Another is the failure to encourage thoughtful dialogue regarding the remarkable evolution of race relations here in America. Perhaps many of the uninformed general public would do well by learning from history. I’m sure many would be surprised to learn that early white Americans weren’t innately responsible for inheriting slavery. Many fail to realize slavery was, at the time, a subject of monumental importance and debate. People fail to understand the considerable strife that existed between abolitionists and slaveholders at the time of the 1st Continental Congress. Abolitionists knew that the institution of slavery did not align with the basic principles of our founding declaration and sought to right the injustice brought to our shores by French, British, and Spanish colonialists.

Most Americans fail to realize slavery has existed since the dawn of mankind and each of us have ancestors, who were, at one point or another, slaves to another race, empire, or another. It wasn’t until the moral evolution sparked by this revolutionary nation that mankind began to understand the injustice where those who came before them had failed. Mankind cannot wholly understand historical context, but one can imagine being born into a world where slavery had always existed, that bringing such a remarkably enduring and accepted act of cruelty to an end would require a concerted and united effort in order to unravel it. It was the birth of this country which gave the spark to that idea. The entire world watched on with immense interest to know the results; results which would ultimately effect change throughout the entire world.

Before the United States drafted the constitution, most anyone who lacked a noble bloodline had no hope for living the life they truly desired; let alone having the power to unite into a political force capable of influencing the governing bodies.
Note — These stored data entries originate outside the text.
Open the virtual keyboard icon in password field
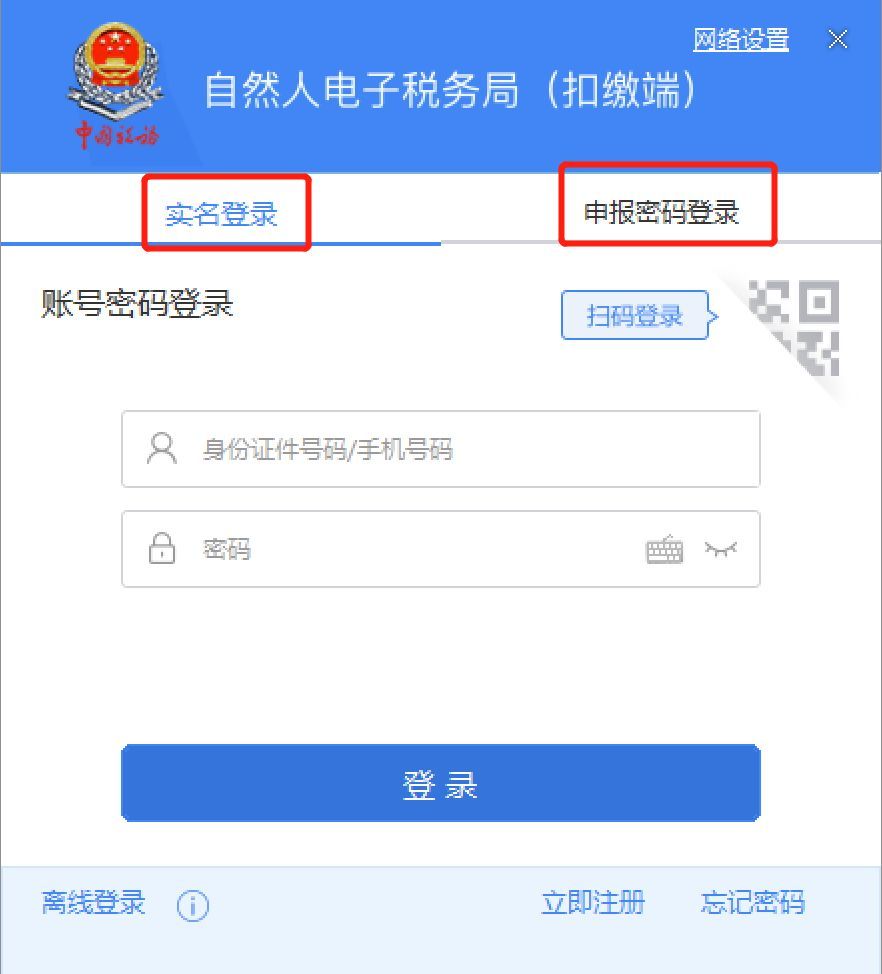The image size is (882, 974). (664, 549)
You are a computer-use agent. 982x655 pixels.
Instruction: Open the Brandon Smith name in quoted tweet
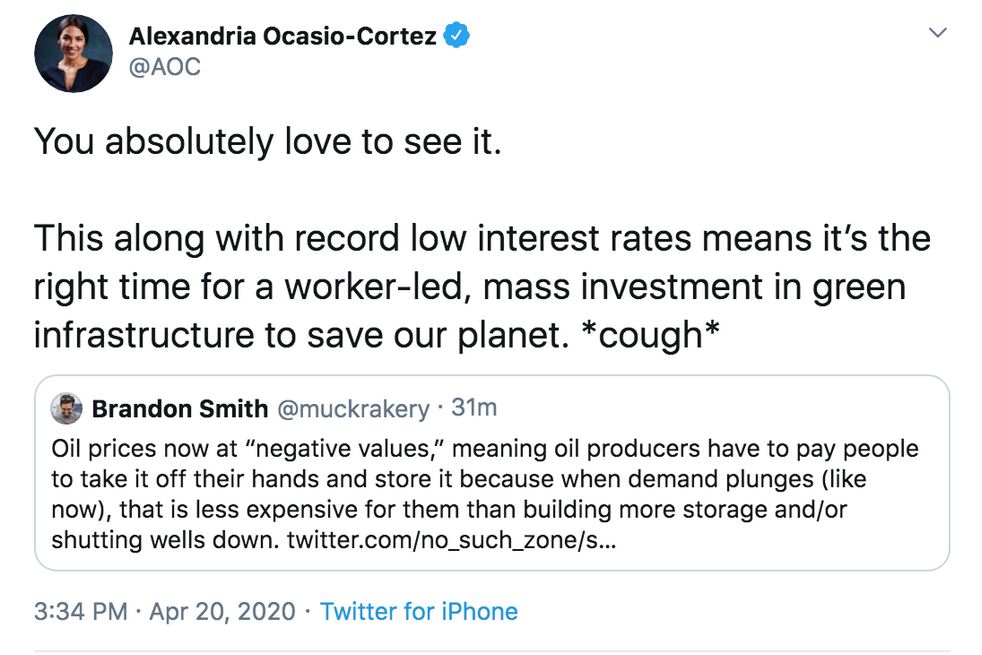pos(180,409)
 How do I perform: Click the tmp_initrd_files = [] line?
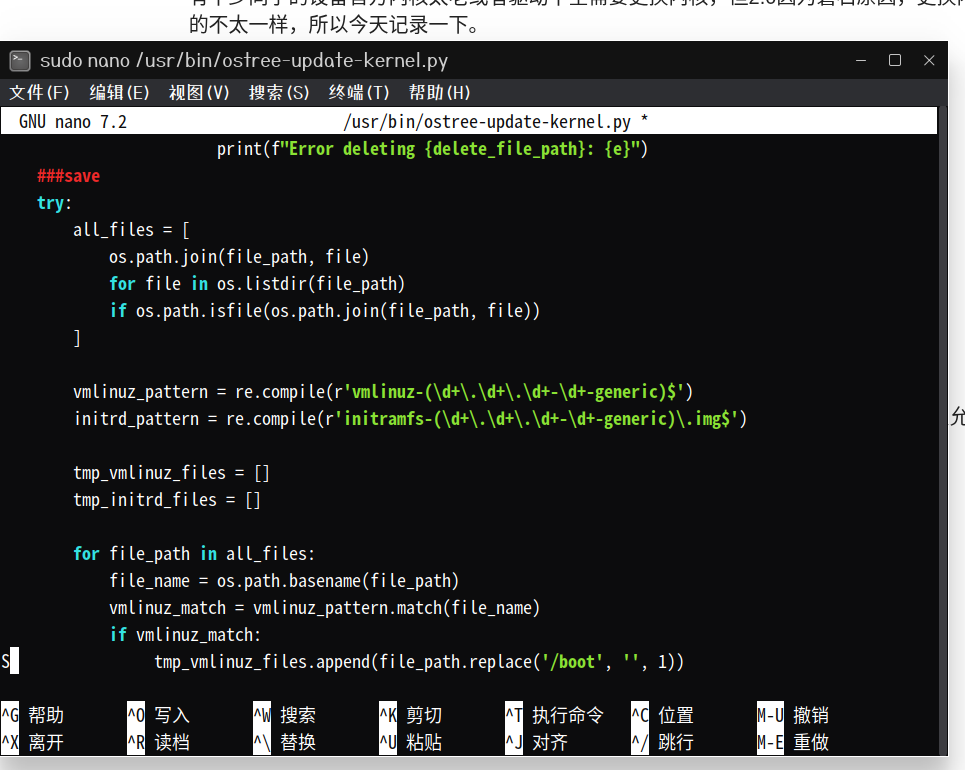coord(166,500)
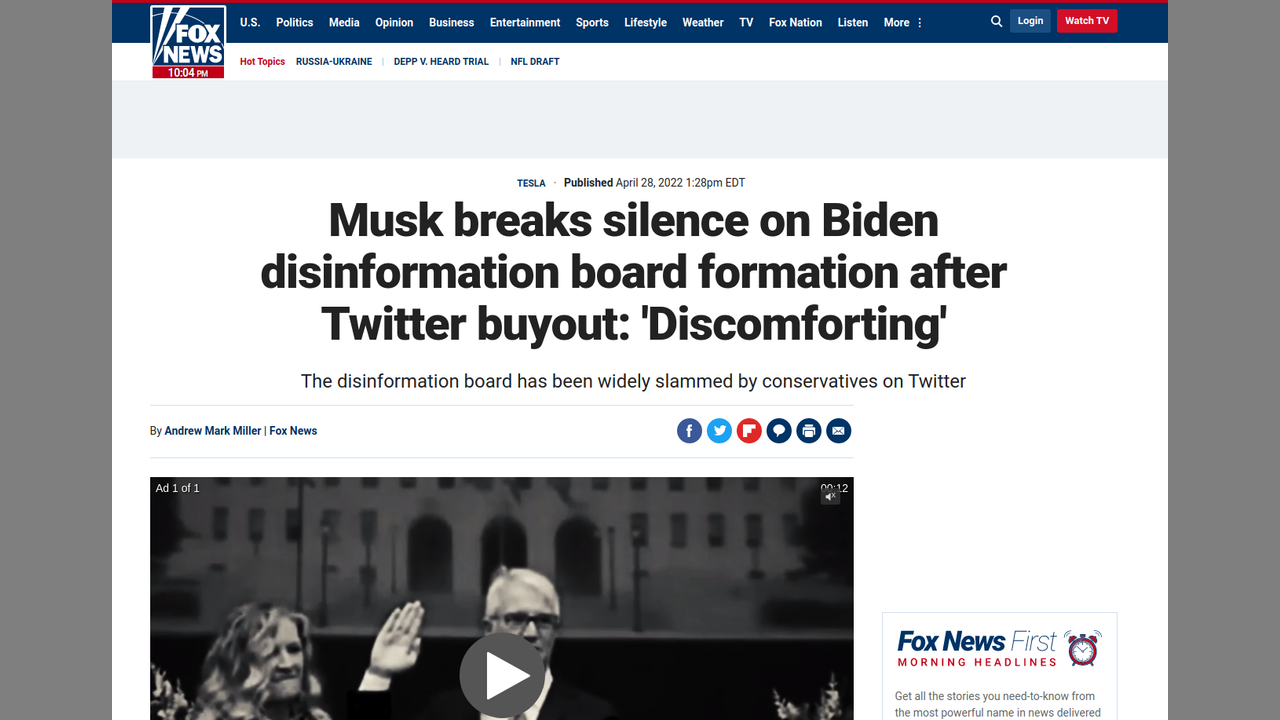The image size is (1280, 720).
Task: Expand the More menu
Action: 903,22
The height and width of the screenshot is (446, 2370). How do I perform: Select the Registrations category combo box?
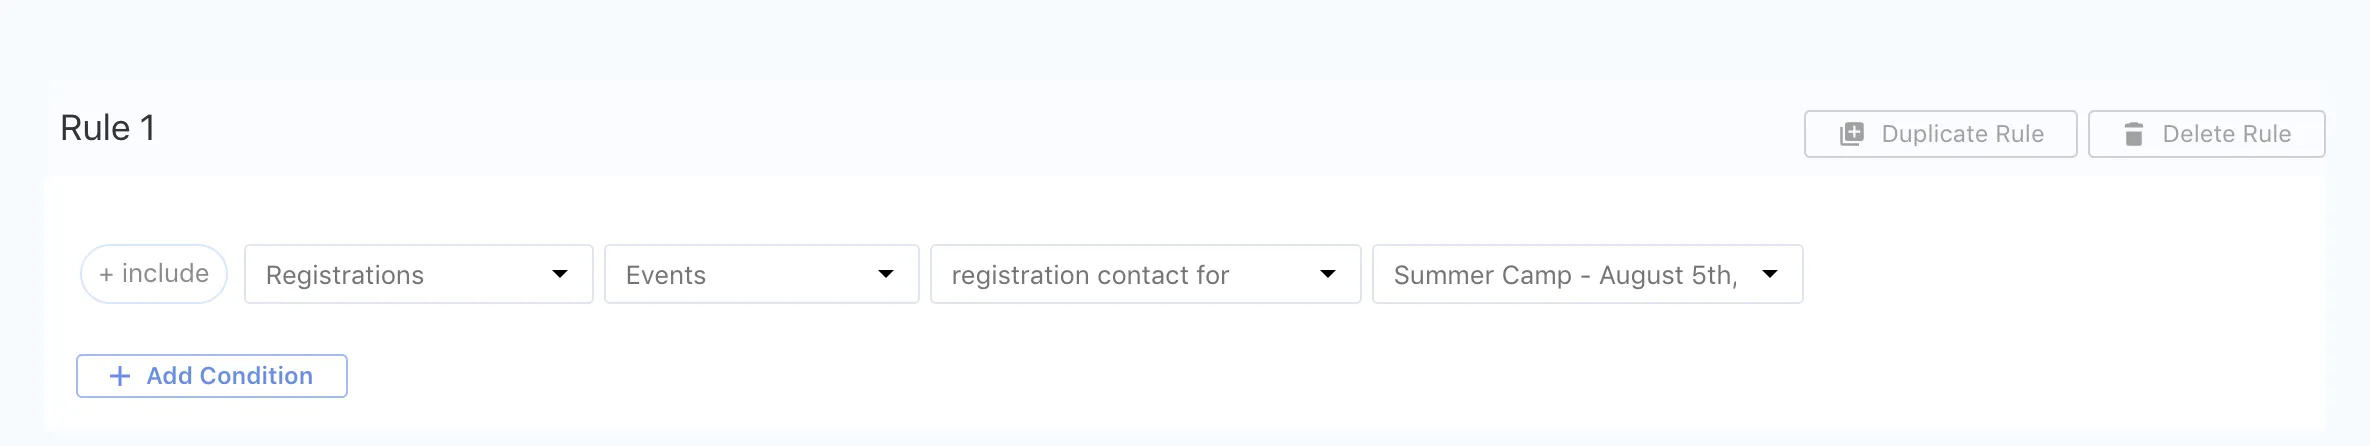400,274
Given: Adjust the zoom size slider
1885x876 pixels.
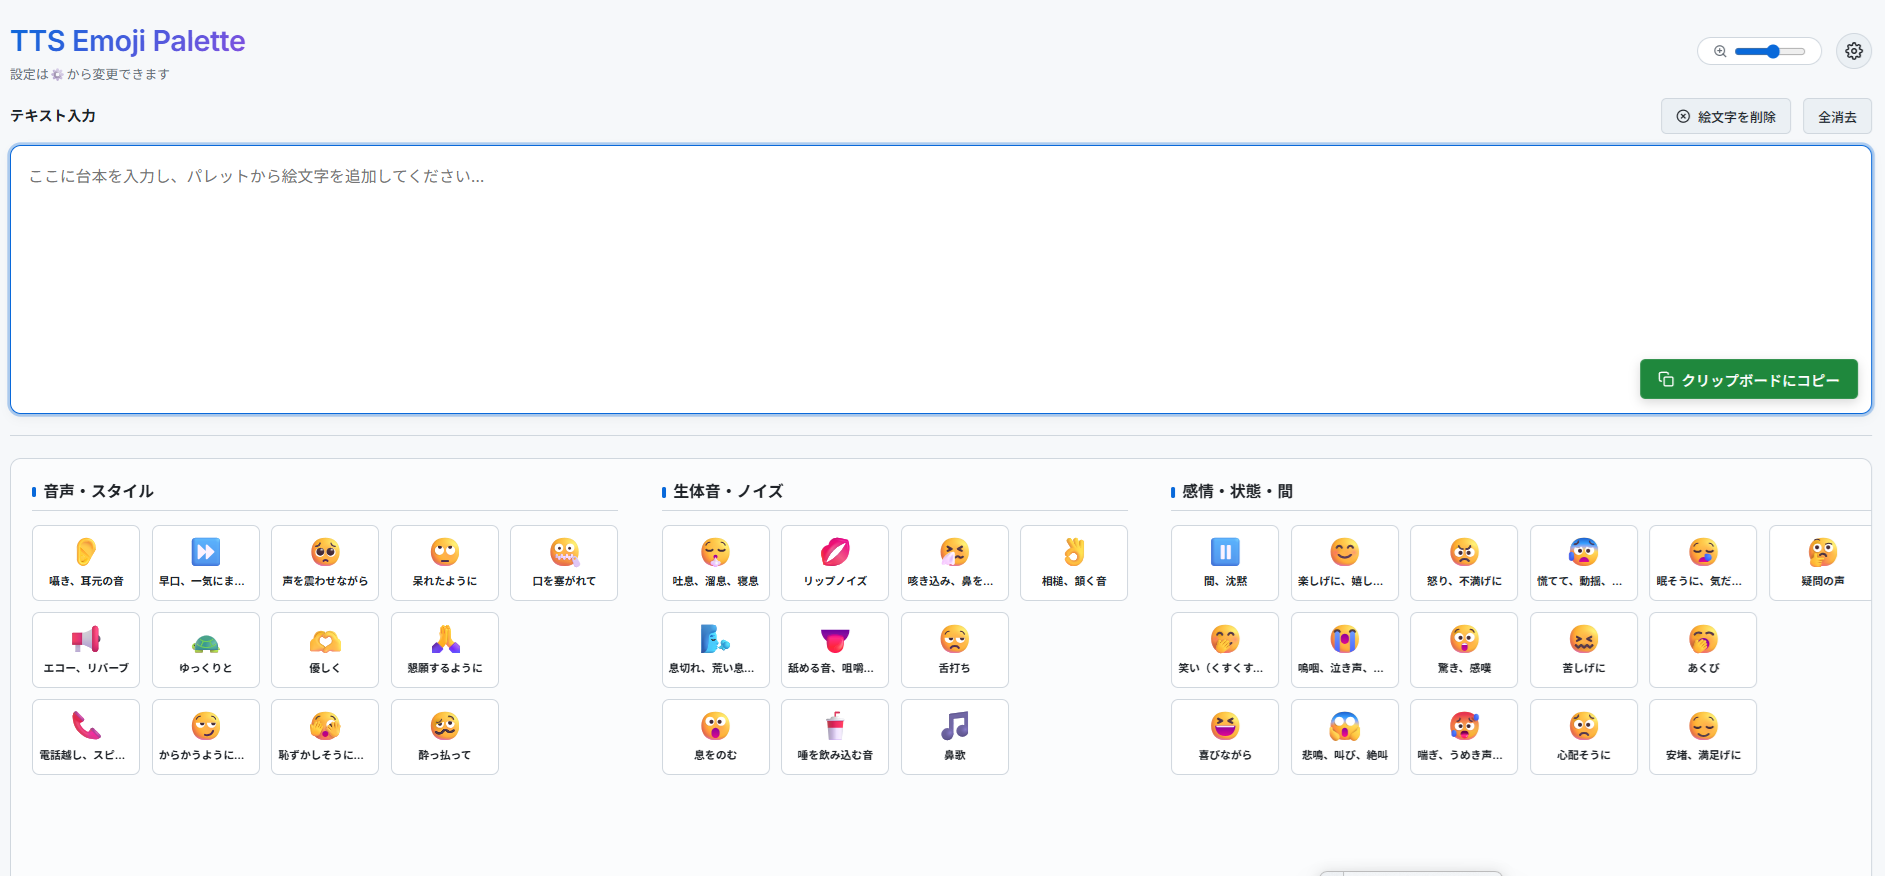Looking at the screenshot, I should tap(1769, 51).
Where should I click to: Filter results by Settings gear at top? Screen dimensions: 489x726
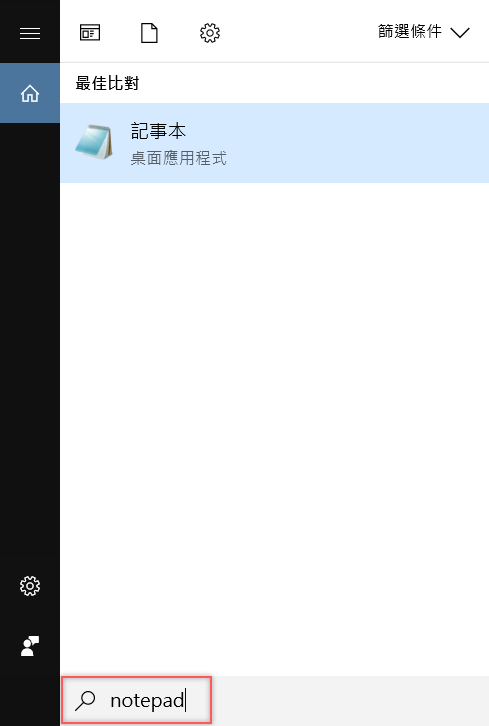click(x=210, y=33)
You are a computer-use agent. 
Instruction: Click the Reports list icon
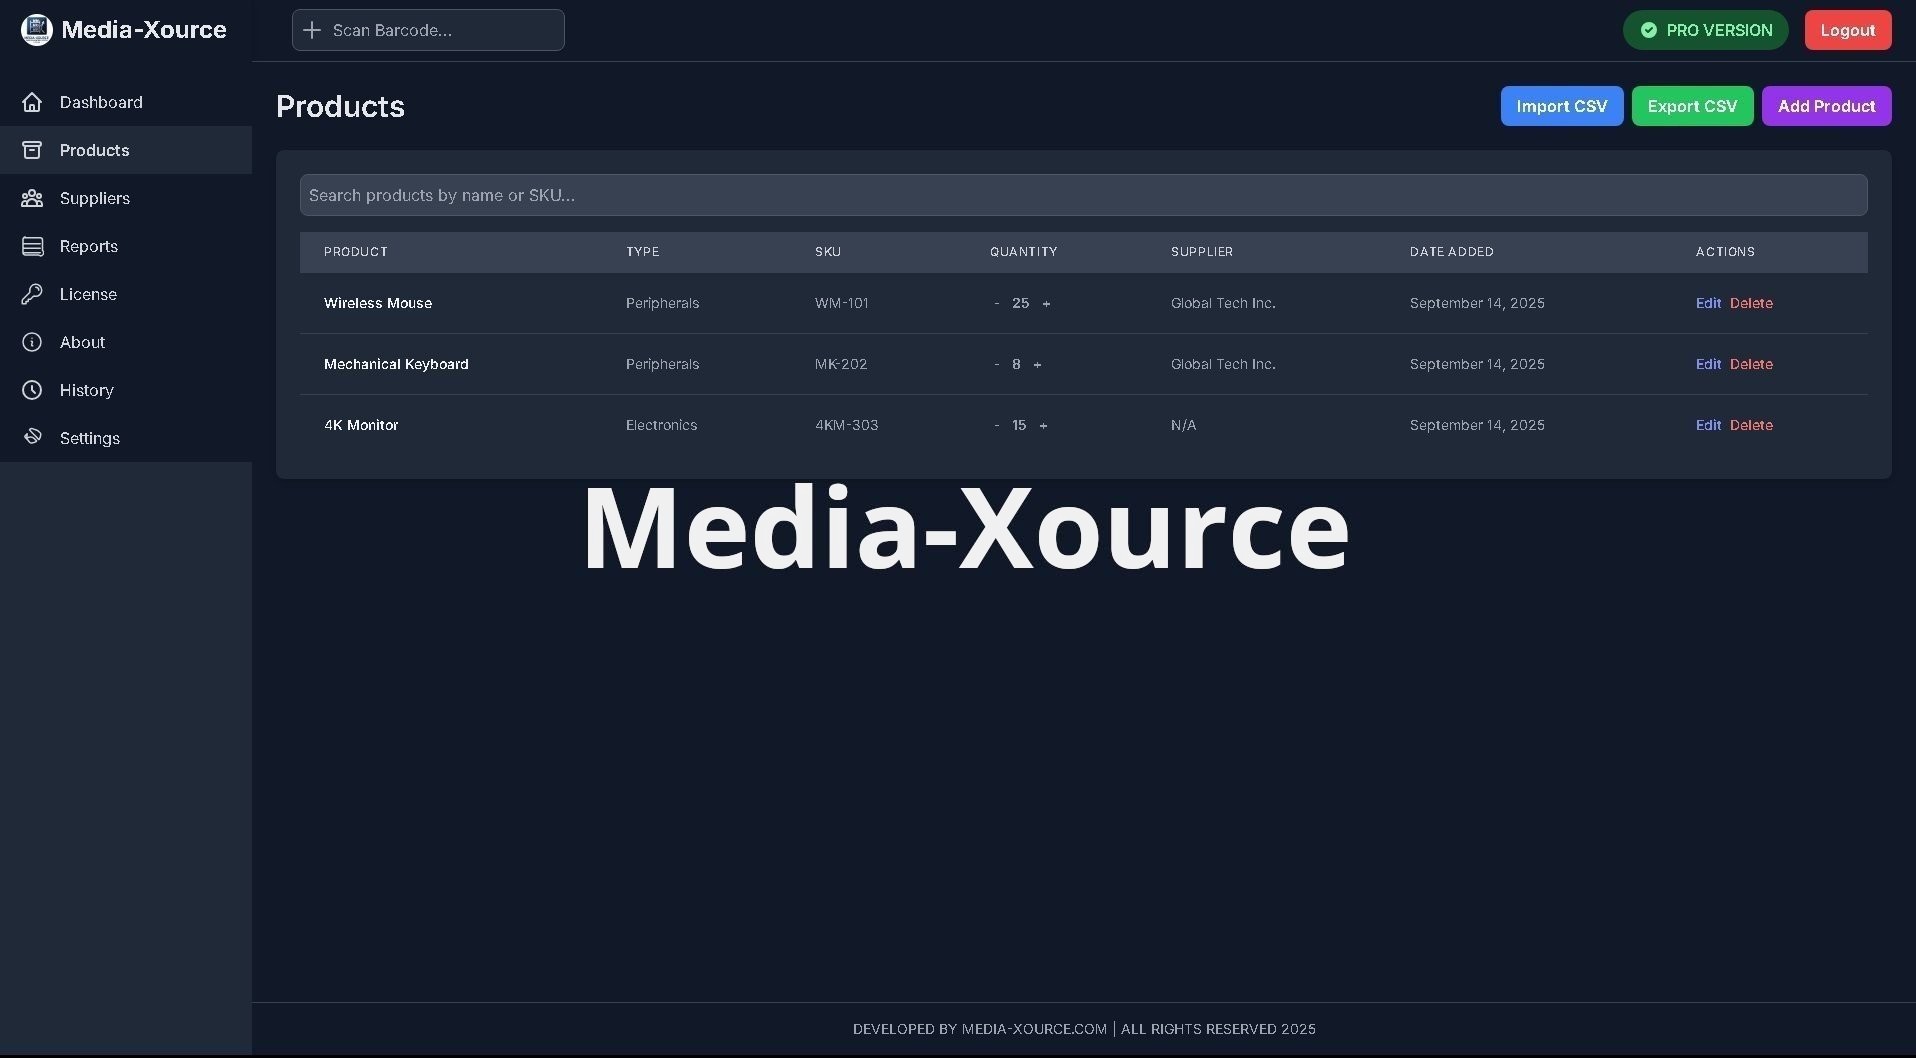(32, 246)
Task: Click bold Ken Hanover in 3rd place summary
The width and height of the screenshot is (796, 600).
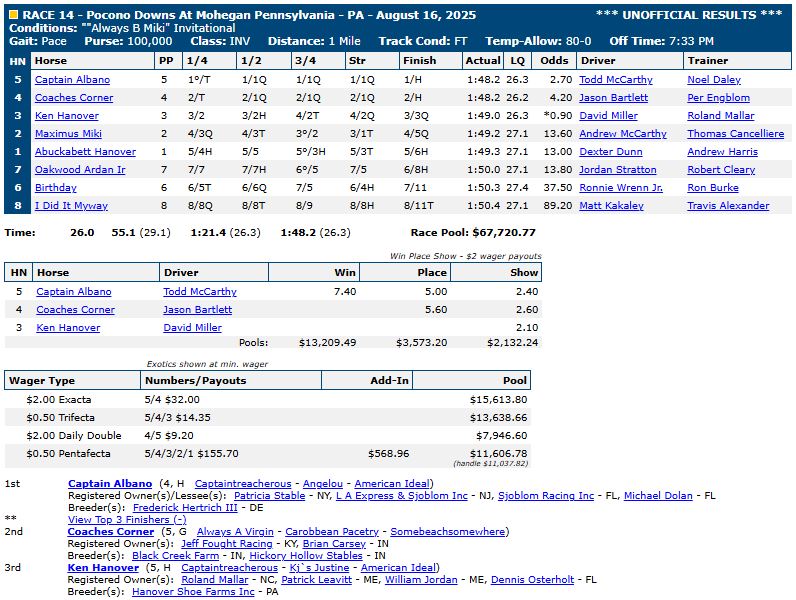Action: pos(101,568)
Common man was relegated to whichever social-class to which they were born, never able to choose his or her destiny. America changed that. This is a country where every baby born has the tools to live his or her dream. This country provided the right to pursue individual happiness and the potential to earn it based on merit rather than birthright. The world has always been a very unpleasant place, unpleasantries divided among all of our ancestors at one time or another, at the hands of one race or empire or another. It seems our collective retrospect is always used to disparage or drudge up negative emotions and sentiments among our people. It’s used to divide us. When we are divided, someone is gaining – that is a guarantee.

Many of the race baiters and professional activists continue to justify their spite on the distant past and the transgressions of American ancestry. It’s time to move past it and acknowledge that it ended solely on account of this nation’s founding principles. Again, the institution of slavery was never limited to the African race and perpetrated by white Americans; though, the general public seems to have only familiarized themselves with that particular aspect. Perhaps the most important aspect of that fact is that it was within these shores where the abhorrent tradition was finally put to a decisive end through bloody sacrifice like the world had never seen. They say every man on earth has kings and slaves in his ancestry. However, reflecting on distant past with no causal impact on our current lives to simply finger blame is redundant and asinine; it has no place or relevancy in modern society. 

Since its apparent people do desire to drudge up the past and the transgressions of our ancestors, why is it those with the platform to reach out and effect positive change in racial attitudes fail to drudge up the past that demonstrates the important lesson that, while early white Americans were guilty of perpetuating the original sin of slavery brought here; it was also the offspring of those early white Americans who sacrificed and shed blood of an entire generation in order to right that wrong. 700,000 Union soldiers died for abolition to be made possible. White Americans were a huge part of the civil rights movement of the 50’s and 60’s, though are seldom mentioned.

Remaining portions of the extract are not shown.